Does mindfulness meditation work to alleviate stress, anxiety and depression?
In a word, yes.
Mindfulness, whether a daily formal meditation practice, an informal act of “noticing” or mindful breathing keeps us in the present, calms the mind and allows stress hormone levels to fall.
In his book “Being Peace” Thich Nhat Hahn describes mindful breathing this way.
“Breathing in I calm my body. Breathing out I smile. Dwelling in the present moment, I know this is a wonderful moment”
What’s good to know is that even a single session of mindfulness meditation following an hour of instruction can reduce anxiety symptoms, while a brief intervention of mindfulness practice for 25 minutes over three days has been shown to alleviate psychological stress and enhance coping mechanisms. Other research has revealed mindfulness exerts its effect by lowering hormonal and inflammatory biomarkers of stress.
Harvard is currently running a research program examining how mindfulness meditation exerts its effect on depression using fMRI. The video below explains this a little more.
In addition, several metanalyses of the available research agree mindfulness is a useful strategy to substantially reduce symptoms of anxiety and comorbid depression.
What’s important is to determine what works for you.
Mindfulness is a far more useful technique for stress management than adopting risky behaviours such as excessive caffeine (who me?), alcohol or smoking.
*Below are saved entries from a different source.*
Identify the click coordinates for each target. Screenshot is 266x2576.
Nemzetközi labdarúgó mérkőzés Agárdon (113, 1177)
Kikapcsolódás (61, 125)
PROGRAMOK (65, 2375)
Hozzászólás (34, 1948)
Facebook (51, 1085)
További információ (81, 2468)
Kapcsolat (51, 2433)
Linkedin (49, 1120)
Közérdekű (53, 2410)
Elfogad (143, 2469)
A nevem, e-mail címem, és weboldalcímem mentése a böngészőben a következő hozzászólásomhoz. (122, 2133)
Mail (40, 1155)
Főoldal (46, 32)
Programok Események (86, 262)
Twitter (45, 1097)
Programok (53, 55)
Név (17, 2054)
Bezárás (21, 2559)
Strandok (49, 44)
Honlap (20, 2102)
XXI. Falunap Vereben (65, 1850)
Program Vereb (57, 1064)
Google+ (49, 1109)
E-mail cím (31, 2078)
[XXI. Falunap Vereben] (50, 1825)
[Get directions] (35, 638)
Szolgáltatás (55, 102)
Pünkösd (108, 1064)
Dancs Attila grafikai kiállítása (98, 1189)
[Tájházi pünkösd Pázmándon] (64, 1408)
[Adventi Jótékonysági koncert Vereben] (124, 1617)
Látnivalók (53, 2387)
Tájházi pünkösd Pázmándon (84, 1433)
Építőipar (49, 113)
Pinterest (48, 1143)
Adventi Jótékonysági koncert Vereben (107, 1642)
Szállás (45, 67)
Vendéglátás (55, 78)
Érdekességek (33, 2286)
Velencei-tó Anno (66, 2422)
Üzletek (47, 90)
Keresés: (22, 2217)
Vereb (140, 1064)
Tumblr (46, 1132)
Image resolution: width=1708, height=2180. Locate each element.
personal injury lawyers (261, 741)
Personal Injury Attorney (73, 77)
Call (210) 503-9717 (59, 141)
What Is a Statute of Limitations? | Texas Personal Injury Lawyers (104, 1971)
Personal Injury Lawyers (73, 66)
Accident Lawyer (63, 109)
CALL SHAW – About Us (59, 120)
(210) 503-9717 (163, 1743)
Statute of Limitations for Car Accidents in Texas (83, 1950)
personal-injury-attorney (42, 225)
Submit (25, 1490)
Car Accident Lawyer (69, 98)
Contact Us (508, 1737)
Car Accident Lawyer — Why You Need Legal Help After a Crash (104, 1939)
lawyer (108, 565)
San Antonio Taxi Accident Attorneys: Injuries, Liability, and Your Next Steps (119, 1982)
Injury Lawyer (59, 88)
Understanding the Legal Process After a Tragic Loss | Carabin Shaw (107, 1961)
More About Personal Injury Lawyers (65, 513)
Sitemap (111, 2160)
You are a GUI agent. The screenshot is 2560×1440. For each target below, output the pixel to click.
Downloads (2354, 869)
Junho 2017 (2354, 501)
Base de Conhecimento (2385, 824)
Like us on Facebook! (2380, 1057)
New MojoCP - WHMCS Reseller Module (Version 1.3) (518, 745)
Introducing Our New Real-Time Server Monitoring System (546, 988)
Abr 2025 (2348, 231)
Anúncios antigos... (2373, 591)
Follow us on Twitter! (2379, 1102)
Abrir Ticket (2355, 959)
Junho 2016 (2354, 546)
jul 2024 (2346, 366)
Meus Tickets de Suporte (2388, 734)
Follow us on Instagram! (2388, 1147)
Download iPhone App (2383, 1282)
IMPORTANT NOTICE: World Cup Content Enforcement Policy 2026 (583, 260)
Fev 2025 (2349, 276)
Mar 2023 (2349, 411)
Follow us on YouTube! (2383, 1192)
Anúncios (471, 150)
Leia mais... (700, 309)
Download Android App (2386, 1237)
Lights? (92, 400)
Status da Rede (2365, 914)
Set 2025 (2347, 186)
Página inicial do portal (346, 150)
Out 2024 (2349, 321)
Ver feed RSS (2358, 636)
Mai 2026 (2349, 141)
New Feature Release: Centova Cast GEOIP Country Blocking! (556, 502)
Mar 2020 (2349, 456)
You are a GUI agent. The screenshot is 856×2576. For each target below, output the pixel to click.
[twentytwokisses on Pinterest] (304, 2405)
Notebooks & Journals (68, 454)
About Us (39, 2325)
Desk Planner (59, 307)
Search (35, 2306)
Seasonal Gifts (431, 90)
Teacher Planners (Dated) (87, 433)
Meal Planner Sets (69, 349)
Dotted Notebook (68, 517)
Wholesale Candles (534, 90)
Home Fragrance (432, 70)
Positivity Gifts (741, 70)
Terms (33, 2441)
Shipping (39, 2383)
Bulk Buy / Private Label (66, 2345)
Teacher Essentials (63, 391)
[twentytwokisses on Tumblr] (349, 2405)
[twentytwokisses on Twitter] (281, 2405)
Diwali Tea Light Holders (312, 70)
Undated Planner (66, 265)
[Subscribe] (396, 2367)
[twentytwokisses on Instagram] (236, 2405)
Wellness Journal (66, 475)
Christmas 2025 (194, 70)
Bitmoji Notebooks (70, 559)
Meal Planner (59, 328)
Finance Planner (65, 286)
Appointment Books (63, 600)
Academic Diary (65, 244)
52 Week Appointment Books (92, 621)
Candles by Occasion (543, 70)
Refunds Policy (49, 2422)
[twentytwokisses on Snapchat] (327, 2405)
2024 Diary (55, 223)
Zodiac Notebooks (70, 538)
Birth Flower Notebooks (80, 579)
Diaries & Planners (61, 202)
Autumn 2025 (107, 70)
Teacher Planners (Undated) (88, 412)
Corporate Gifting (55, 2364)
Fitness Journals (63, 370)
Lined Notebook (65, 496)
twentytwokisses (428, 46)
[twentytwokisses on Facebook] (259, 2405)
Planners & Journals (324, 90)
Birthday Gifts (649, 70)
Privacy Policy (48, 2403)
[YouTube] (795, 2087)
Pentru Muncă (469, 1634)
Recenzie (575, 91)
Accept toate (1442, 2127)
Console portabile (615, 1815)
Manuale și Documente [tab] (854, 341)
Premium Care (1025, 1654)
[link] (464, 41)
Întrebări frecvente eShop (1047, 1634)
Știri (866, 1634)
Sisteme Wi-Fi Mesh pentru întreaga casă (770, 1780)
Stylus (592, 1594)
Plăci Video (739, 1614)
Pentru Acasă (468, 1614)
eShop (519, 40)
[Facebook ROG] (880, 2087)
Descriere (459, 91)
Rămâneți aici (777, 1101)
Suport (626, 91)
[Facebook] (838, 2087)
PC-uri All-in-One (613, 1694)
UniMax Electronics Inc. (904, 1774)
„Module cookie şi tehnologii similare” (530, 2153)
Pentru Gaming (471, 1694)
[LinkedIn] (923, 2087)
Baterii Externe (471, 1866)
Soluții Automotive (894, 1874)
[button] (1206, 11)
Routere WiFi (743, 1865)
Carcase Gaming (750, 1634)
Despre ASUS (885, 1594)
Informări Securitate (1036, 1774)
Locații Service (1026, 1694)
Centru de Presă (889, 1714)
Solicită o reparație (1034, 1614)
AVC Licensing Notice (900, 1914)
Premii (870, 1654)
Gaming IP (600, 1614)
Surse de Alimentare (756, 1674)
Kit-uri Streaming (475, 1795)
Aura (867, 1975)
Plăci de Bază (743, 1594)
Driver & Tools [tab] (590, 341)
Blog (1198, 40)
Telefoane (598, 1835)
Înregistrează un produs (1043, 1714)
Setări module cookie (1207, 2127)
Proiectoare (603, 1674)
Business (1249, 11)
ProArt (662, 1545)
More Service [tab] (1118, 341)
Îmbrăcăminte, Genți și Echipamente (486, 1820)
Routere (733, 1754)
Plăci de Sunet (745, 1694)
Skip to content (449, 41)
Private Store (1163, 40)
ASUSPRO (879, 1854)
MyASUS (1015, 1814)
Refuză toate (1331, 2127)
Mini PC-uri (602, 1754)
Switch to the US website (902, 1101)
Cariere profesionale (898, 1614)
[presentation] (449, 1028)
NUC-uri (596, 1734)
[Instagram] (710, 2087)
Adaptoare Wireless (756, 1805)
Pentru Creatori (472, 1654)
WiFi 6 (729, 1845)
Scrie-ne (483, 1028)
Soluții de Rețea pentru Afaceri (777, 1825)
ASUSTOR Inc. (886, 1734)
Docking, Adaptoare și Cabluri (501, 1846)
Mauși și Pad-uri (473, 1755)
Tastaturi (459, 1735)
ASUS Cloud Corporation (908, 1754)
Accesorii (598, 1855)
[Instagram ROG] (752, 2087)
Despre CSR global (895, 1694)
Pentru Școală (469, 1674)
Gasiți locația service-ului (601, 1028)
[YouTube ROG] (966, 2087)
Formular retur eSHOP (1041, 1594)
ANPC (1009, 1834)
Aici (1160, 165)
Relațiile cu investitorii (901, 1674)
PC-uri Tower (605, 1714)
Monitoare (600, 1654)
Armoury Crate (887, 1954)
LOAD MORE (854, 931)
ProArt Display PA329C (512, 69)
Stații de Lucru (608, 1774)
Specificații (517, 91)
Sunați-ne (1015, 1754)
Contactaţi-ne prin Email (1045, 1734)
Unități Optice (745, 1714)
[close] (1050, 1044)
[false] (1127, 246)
If mindfulness is new to you, the best way to start is to attend a course run by an accredited mindfulness teacher. It’s not difficult to learn the technique and it’s nothing to do with emptying your mind or relaxing. It is a learned skill that helps you separate your emotions from your thoughts so you can see them for what they are and make the most appropriate response choice.
The challenge lies in making it a daily habit, ideally 10-20 minutes twice a day, but if that seems too hard, even five minutes has been shown to provide a cognitive benefit and there are a multitude of apps that can be used as a simple reminder to facilitate your new practice.
If stress, anxiety or depression is affecting your health, work or relationships have you tried mindfulness meditation?
How can you practice greater mindfulness across your day to notice more of what’s happening around you, to build greater self- awareness of when your body or mind is in trouble?
Does your workplace provide mindfulness mediation as part of its health and wellbeing program?
I’d love to hear your thoughts and experiences.